Single-atom Catalyst with Hollow rod/Plate like structure for Enhanced Oxygen Reduction Reaction Performance in Zinc Air Battery
Abstract
The development of efficient and stable catalysts is critical in various energy and environmental applications. In the present study, transition metal single-atom catalysts (TM SACs) with core-shell morphology were prepared. Our In-situ polymerization approach involves the precise encapsulation of transition metal single-atoms within a nitrogen-doped carbon shell, forming robust core-shell architecture. The developed synthesis strategy is applicable for the synthesis of variety of transition metal single-atom catalysts such as Fe-N-C SAC, Co-N-C SAC, Mn-N-C SAC, and Ni-N-C SAC. Among these, Fe-N-C SAC showed the best ORR activity in both acidic and basic medium showing a half wave potential (E1/2) of 0.80 V and 0.91 V, and limiting current density (JL) of 5.96 mA cm-2 and 5.12 mA cm-2, respectively, which is higher than the state of the art 20% Pt/C catalyst. Theoretical calculation illustrated that Fe-N-C SAC has the lowest d-band center (-2.364 eV), indicating that Fe-N-C SAC is more easily to adsorb oxygen-containing intermediates and further validating excellent catalyst properties compared with Co, Mn and Ni-based catalysts.

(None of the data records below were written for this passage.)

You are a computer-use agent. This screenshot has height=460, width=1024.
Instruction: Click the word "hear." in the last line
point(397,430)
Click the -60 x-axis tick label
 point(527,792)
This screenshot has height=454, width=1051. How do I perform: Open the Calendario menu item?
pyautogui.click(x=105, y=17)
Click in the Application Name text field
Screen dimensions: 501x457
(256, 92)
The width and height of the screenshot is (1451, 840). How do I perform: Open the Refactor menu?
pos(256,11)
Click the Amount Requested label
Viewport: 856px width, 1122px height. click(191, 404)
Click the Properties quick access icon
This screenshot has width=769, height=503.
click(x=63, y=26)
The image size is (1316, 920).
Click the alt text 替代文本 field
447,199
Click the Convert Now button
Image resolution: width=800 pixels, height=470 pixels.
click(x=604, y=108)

The high ORR performance is further confirmed by assembling a homemade Zinc-air battery (ZAB) using Fe-N-C SAC as a cathode, showing a high-power density of 185 mW cm-2. The enhanced performance is accredited to the novel core-shell design, which gives a favorable environment for the active sites, avert agglomeration of metal atoms, and make sure high electron conductivity. This work not only introduced a novel approach for designing advanced single-atom catalysts but also confirms their possible applications in energy transformation and storage devices.